== Task input
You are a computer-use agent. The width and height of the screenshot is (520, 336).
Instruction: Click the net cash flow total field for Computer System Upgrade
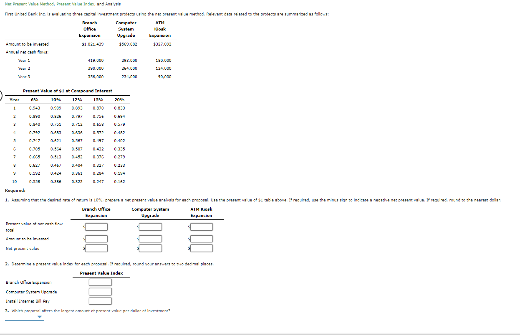[x=150, y=227]

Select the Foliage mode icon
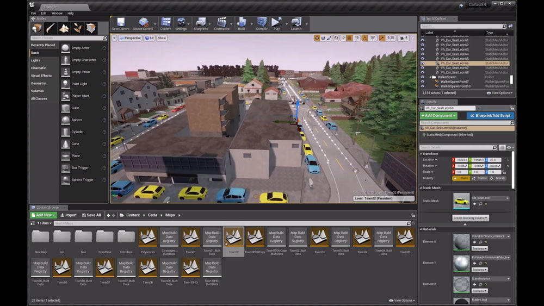pos(78,28)
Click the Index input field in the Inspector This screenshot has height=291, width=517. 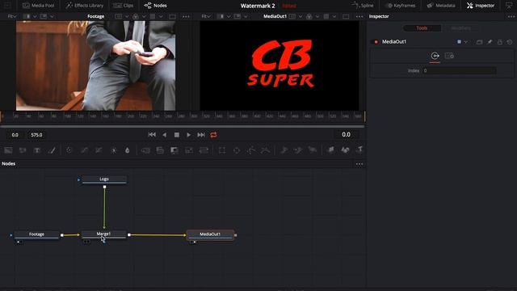pyautogui.click(x=460, y=70)
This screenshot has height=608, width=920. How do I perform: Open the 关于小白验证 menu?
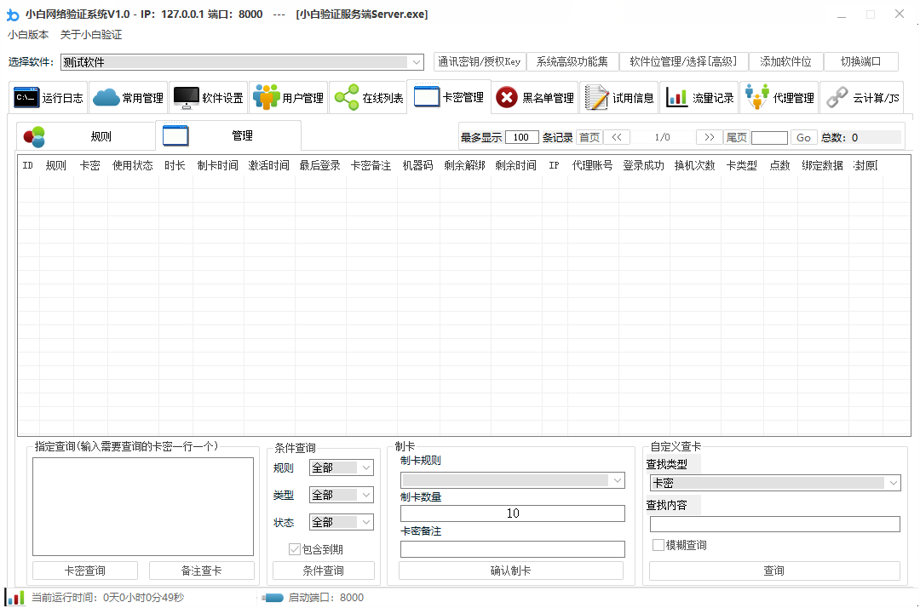tap(89, 35)
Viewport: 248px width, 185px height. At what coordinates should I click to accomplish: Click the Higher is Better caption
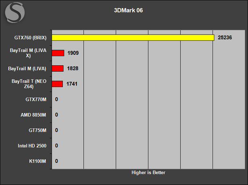point(148,173)
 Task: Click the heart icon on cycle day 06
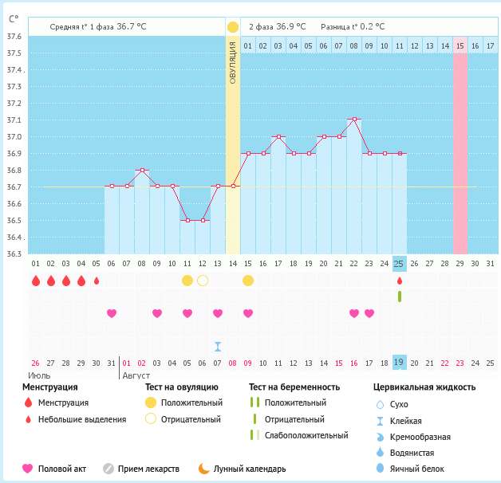click(112, 313)
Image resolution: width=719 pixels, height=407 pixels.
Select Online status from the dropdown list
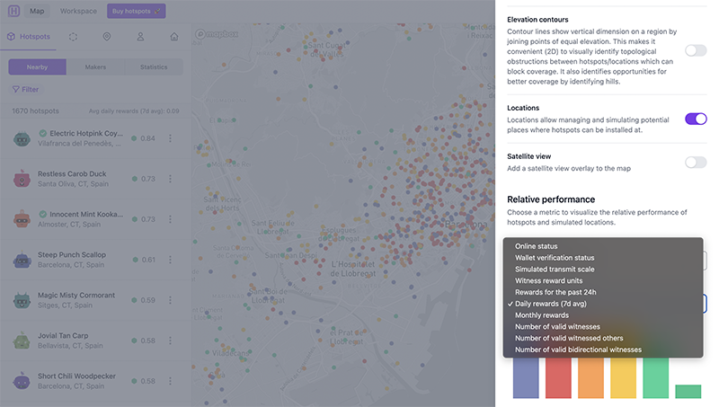536,246
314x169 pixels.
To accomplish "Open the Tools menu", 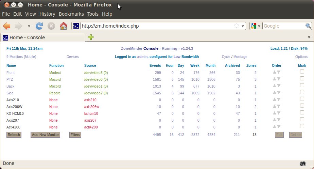I will click(x=93, y=14).
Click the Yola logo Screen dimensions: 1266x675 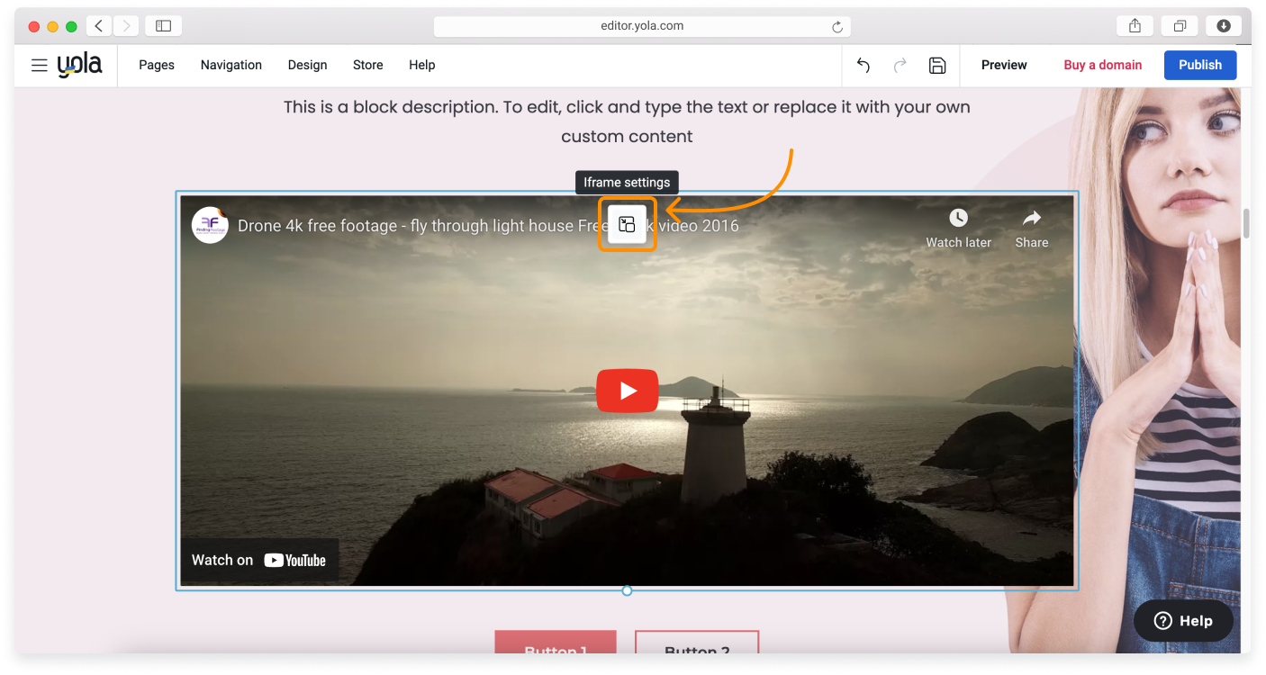click(x=79, y=64)
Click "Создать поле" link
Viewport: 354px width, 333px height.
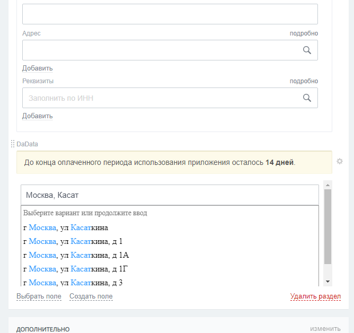point(91,296)
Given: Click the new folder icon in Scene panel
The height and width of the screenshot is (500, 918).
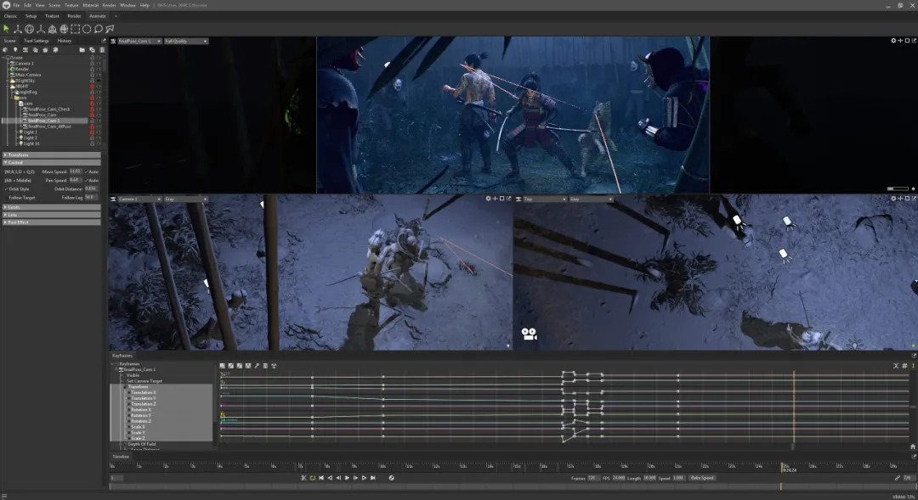Looking at the screenshot, I should [82, 49].
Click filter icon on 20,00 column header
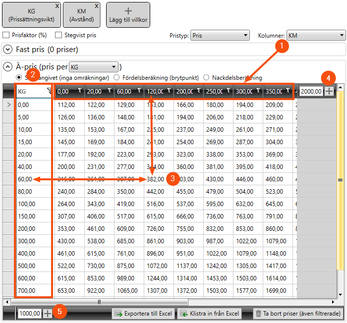This screenshot has height=323, width=347. tap(110, 91)
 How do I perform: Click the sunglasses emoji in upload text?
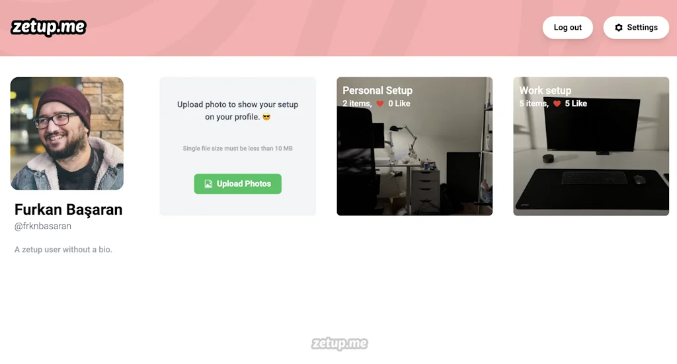(x=266, y=117)
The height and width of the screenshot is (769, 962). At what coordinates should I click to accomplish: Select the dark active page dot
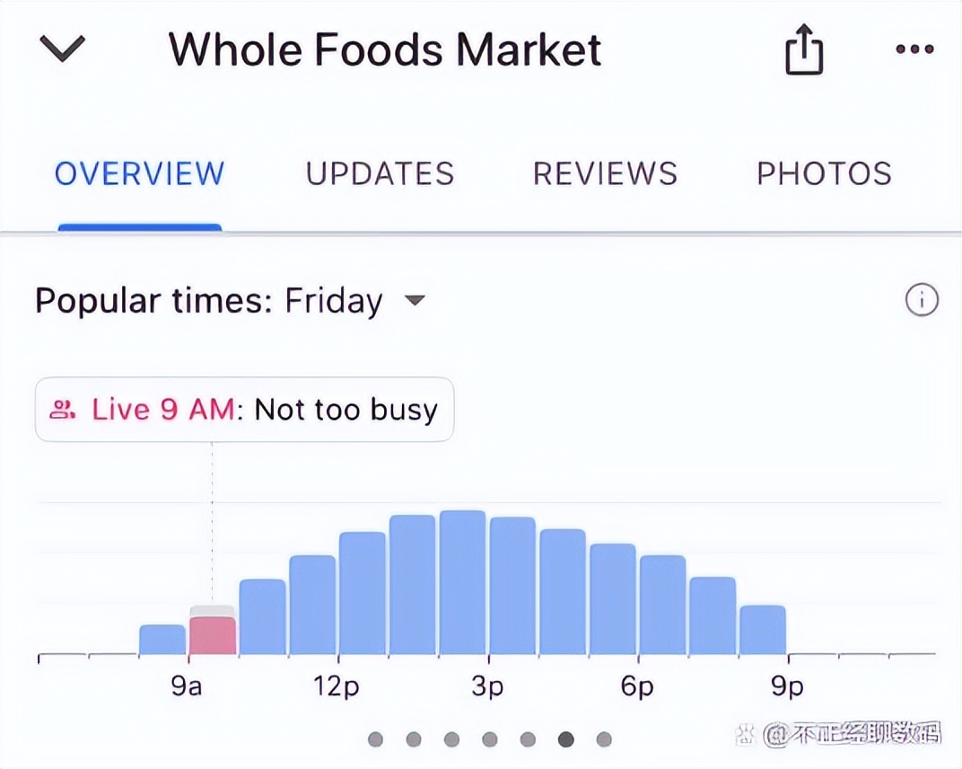coord(566,739)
====
§ The task
Your answer should be a single number: the tally of lines in the entries that include the word "pixels".

§ Answer box
2